The worst part of the tornado (which is estimated to have been on the ground for over 41 miles and in many parts of Macon County over a mile wide) passed just about 1 mile from where my grandparents lived until their passing. So many of my summers were spent skipping rocks in the creek that ran alongside the road where they lived.
A little country church that my mother and I attended when we spent weekends there was completely destroyed. I look on the website, and so many houses that I recognize (as we passed by them on the way to my grandparents) are severely damaged. It is sad, because when we now go to my in-laws' house, I often enjoy the drive and tell my husband how much one stretch of highway reminds me of Lafayette, with its gentle rolling hills and the farm community, down-home feeling. Now that nostalgia cannot be compared to the original place, which has been scarred so badly from this event.

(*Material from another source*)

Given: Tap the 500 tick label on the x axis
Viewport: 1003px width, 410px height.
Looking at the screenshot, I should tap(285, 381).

My aunt is a paralegal there, and my uncle is a volunteer firefighter and also runs an insurance agency there, so they deal with a large part of the town residents on a daily basis. They both know many of those who perished as a result of Tuesday's storm (actually, it was between 2 and 3 o'clock a.m. on Wednesday, because I was up watching the news as the storms were passing through my county, and Lafayette was getting the worst part of if around that time). The death toll was at 14 for Macon County alone the last time I heard, but not everyone has been accounted for yet (around 100 people, whom they are not assuming are dead). They know even more people who lost everything, not to mention those whose homes are badly damaged.